If you didn't have anything set up on the router, it would receive these connection requests but it wouldn't know which computer inside the network had the game server, so it would just ignore them (or, more specifically, it would send back a packet indicating that it can't connect). Luckily, you know the port number that will be on connection requests for the game server. So, on the router, you set a port forward with the port number that the game server expects (for example, 27015) and the IP address of the computer with the game server (for example, 192.168.1.105). The router will know to forward the incoming connection requests to 192.168.1.105 inside the network, and computers outside will be able to connect in.
Another example would be a local network with two machines, where the second one with the IP 192.168.1.10 hosts a website using Apache. Therefore the router should forward incoming port 80 requests to this machine. Using port forwarding, both machines can run in the same network at the same time.
Another example is if you are port forwarding into another router, or a series of routers. If you are doing this you need to address how many routers you need to port forward through. If you are hosting your NVR or HCVR on port 80 (Http) or 37777 (TCP), you will need to set that port up on your NVR or HCVR first. Then you will need to login to your first Router A, and forward your IP and ports (192.168.1.100 on port 80 and 37777). Then you will need to login to Router B and forward Router A's address on Router B's LAN (172.16.13.2 port 80 and 37777). Then you will need to log in to Router C and forward Router B's address on Router C's Lan (10.1.1.2 port 80 and 37777). This theory can continue on from router to router.

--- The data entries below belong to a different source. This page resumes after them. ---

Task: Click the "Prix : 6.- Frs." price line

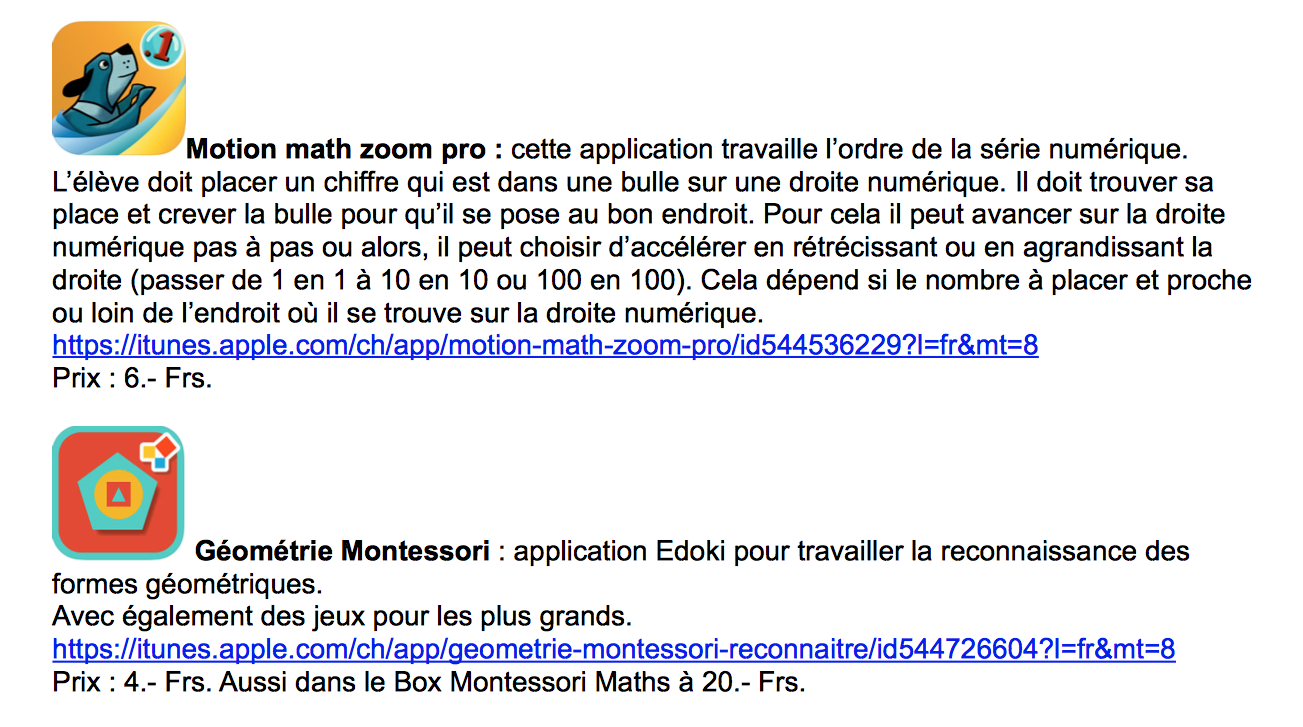Action: tap(132, 379)
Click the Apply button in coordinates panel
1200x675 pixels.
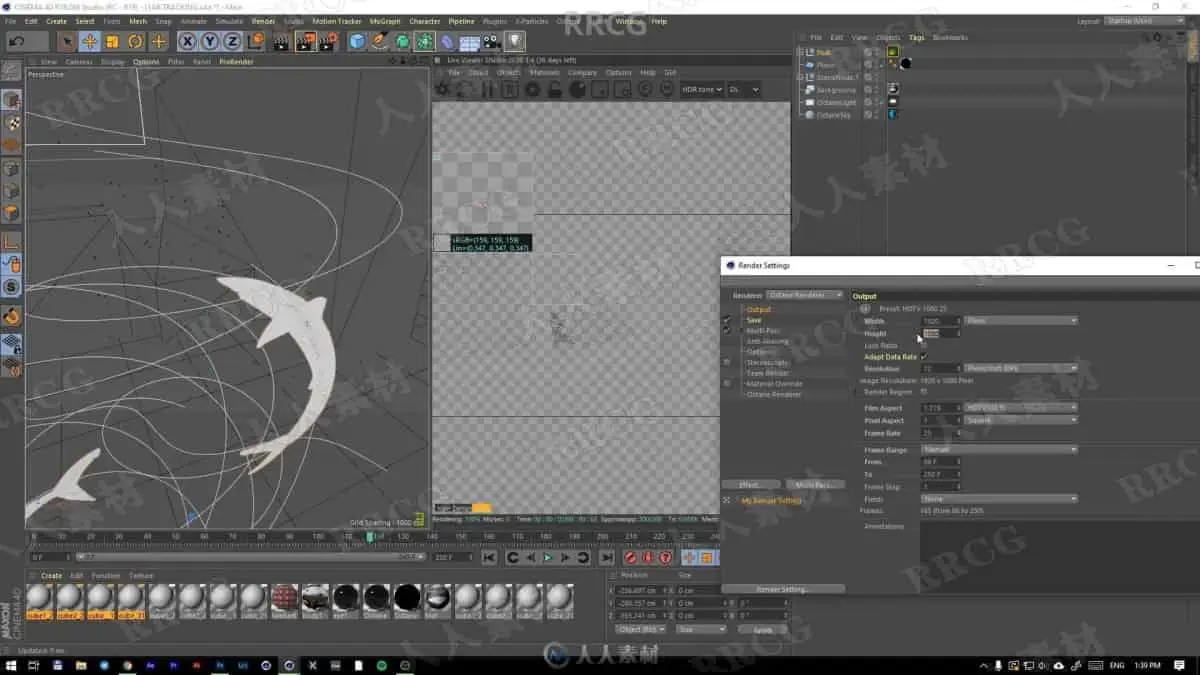[x=762, y=630]

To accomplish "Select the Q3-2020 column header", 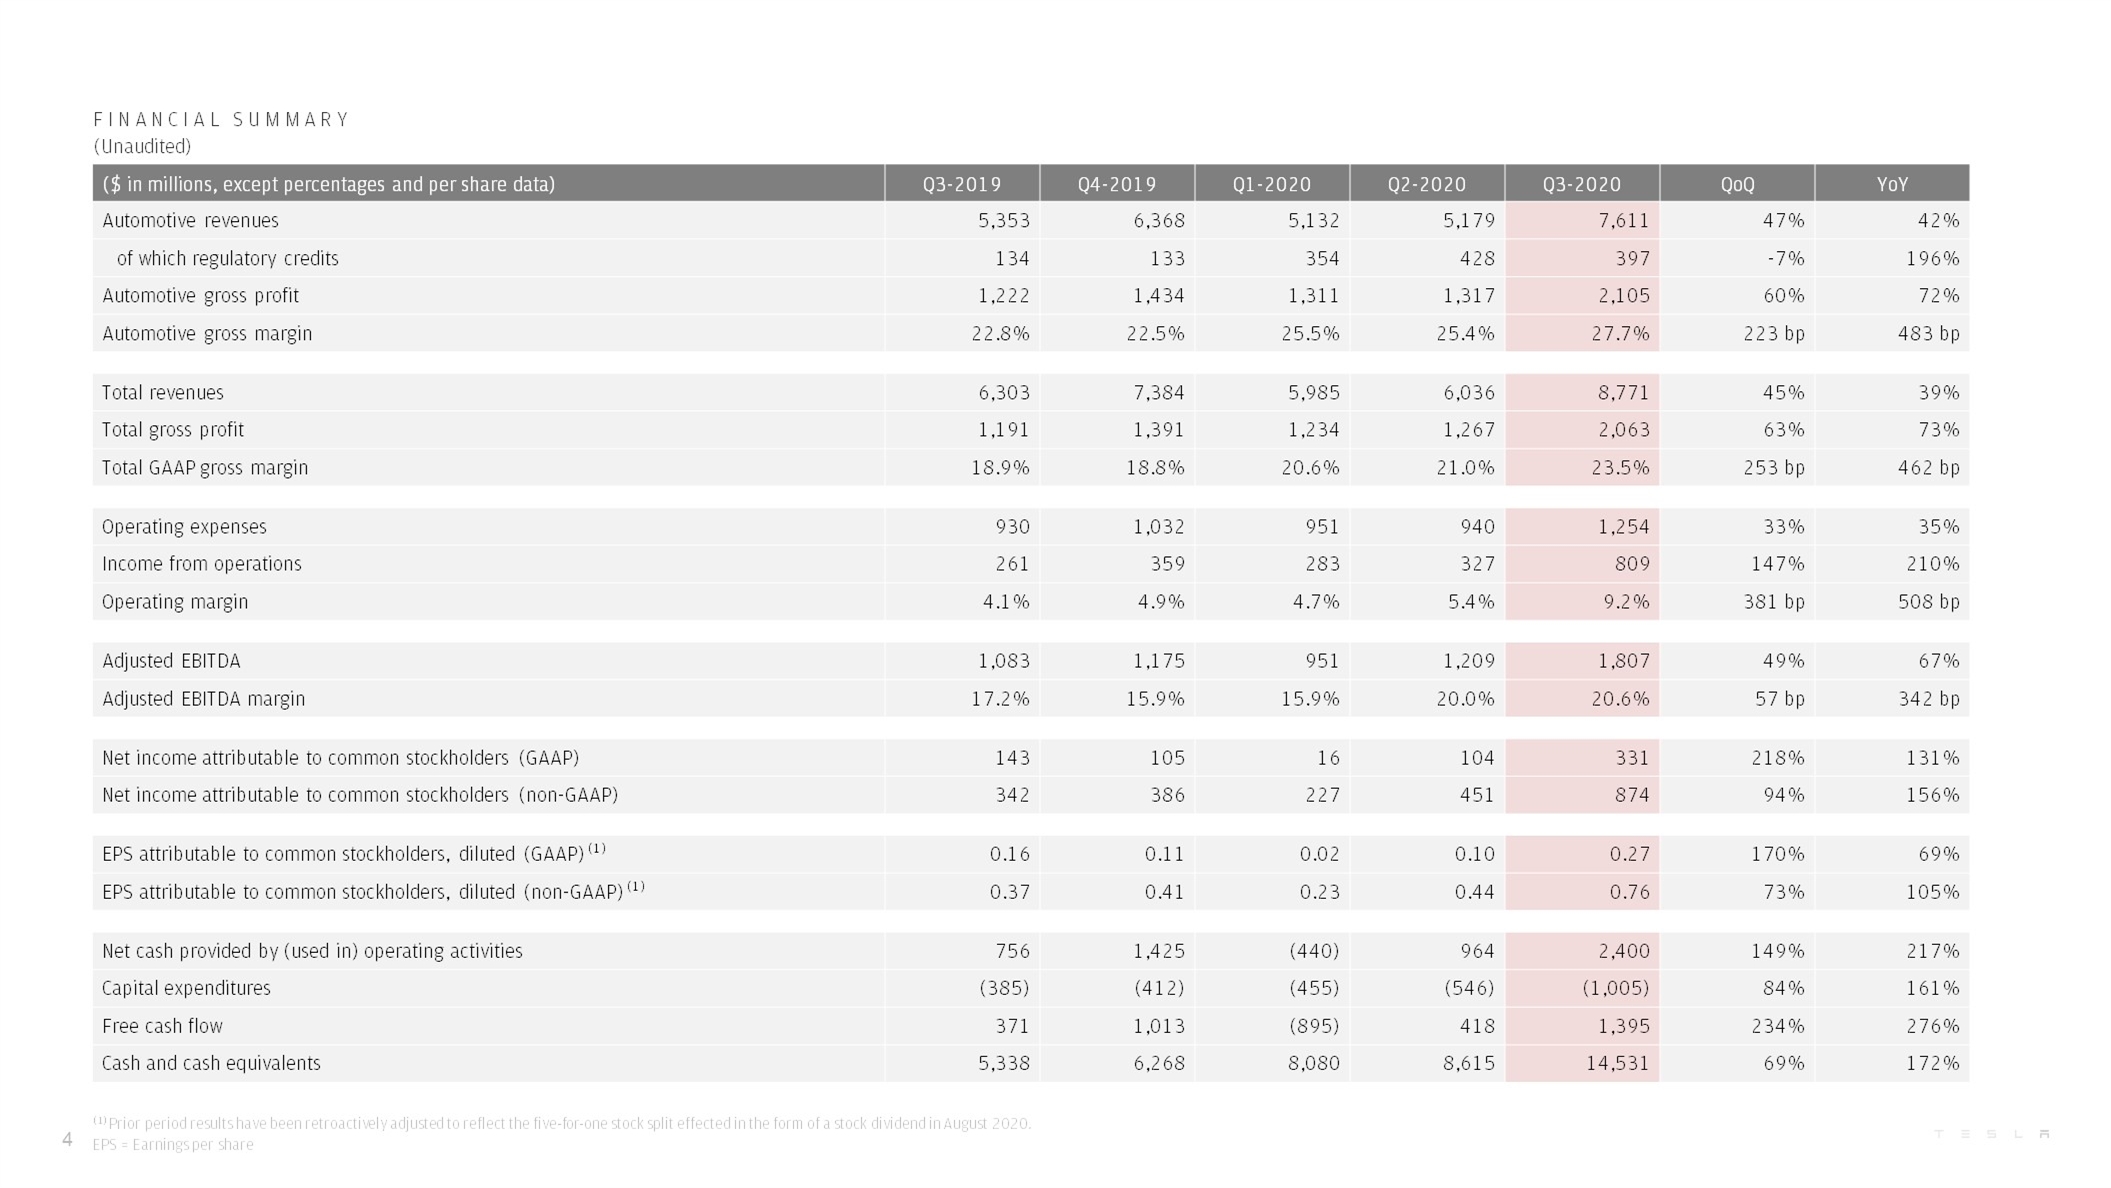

Video games are perhaps the most common place everyday users will encounter port forwarding, although most modern games use UPnP so that you don't have to do this manually (instead, it's fully automatic). You'll need to do this whenever you want to be able to connect directly to something in your network though (rather than through some intermediary on the internet). This might include running your own web server or connecting via Remote Desktop Protocol to one of your computers.
A note on security
One of the nice things about NAT is that it provides some effort-free, built-in security. A lot of people wander the internet looking for machines that are vulnerable, and they do this by attempting to open connections with various ports. These are incoming connections, as discussed above, the router will drop them. This means that in a NAT configuration, only the router itself is vulnerable to attacks involving incoming connections. This is a good thing, because the router is much simpler (and thus less likely to be vulnerable) than a computer running a full operating system with a lot of software. You should keep in mind setting up a DMZ on a computer inside your network (setting it as the DMZ destination) you lose that layer of security for that computer. The computer would then be completely open to incoming connections from the internet, so you need to secure it as if it was directly connected. Of course, any time you forward a port, the computer at the receiving end becomes vulnerable on that specific port. So make sure you run up-to-date software that is well configured.